Protesters during the March for Australia rally against government migration policy in Sydney, Australia on Aug. 31, 2025. AAP Image/Dean Lewins

Australia’s migration debate has sharpened into a question of trade-offs: does a bigger population mean a stronger economy, or simply higher rents and stretched services?

Graham Young, of the Australian Institute for Progress, argues the current policy inflates GDP but does little for individual prosperity.

“That is because it increases the total size of the economy by increasing the population, not increasing individual wealth,” he told The Epoch Times.

Economist Saul Eslake points to Productivity Commission studies showing migration has a modestly positive effect on per capita GDP.

“The net impact of migration on per capita GDP has been positive, but various reforms could make that positive impact larger,” he told The Epoch Times.

Migrants and Their Impact on Housing, Infrastructure

The most hotly debated impact of migration is its pressure on housing supply.

Young warns that migration-driven population growth diverts investment from areas that could improve the economy, towards building more homes and infrastructure.

“The government has a duty to be fair to those who are already here.
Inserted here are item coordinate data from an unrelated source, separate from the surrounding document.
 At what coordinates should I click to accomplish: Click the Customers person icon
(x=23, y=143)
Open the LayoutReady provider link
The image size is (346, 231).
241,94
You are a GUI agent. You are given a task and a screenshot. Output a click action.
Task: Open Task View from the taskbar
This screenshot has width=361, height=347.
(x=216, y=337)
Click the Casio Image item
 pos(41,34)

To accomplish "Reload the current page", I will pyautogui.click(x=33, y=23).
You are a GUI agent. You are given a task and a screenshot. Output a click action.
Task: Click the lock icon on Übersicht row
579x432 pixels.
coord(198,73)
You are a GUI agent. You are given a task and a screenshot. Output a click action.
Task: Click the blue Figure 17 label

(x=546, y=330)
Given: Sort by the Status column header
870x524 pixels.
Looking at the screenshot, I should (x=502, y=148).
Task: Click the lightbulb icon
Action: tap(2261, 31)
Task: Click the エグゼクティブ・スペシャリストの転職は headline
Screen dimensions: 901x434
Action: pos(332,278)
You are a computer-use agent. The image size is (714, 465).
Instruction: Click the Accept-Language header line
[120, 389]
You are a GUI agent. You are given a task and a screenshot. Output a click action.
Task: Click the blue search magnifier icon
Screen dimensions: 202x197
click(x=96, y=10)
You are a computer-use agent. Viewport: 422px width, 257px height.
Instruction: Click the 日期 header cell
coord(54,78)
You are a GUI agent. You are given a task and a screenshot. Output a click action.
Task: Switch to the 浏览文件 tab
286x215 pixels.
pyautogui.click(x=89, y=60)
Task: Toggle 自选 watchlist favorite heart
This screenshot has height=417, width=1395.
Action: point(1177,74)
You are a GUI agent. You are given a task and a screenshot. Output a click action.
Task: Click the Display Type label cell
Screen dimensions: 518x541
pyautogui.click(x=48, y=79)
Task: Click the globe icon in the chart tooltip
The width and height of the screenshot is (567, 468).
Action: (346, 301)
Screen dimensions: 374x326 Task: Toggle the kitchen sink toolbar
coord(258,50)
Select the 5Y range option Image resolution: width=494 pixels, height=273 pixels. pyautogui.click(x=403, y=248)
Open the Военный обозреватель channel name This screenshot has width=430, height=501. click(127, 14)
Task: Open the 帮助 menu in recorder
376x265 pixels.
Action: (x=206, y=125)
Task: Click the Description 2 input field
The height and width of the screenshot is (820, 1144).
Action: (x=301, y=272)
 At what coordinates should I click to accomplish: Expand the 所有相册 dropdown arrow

They should have regard to the ability of the economy to provide a good standard of living to everyone,” he said.

Governments at all levels have rolled out measures to contend with booming housing demand, including first-home buyer incentives, help with home deposits, building more social housing, training more apprentices, and in the case of New South Wales, overhauling its entire town planning system.

In turn, Eslake says there’s more to housing demand than migration, saying that during the pandemic years between June 2020 and September 2021—when migration rates were at net negative levels—housing prices still surged nearly 15 percent in a year.

“Whatever impact stopping immigration may have had was more than offset by sharply lower interest rates and by other things governments did to stop house prices falling,” he said.

Eslake also echoed Young’s comments on infrastructure.

“Migrants obviously and unavoidably do add to the demand for housing, for a range of public services, and for places on public transport and roads (just like native-born Australians do),” he said.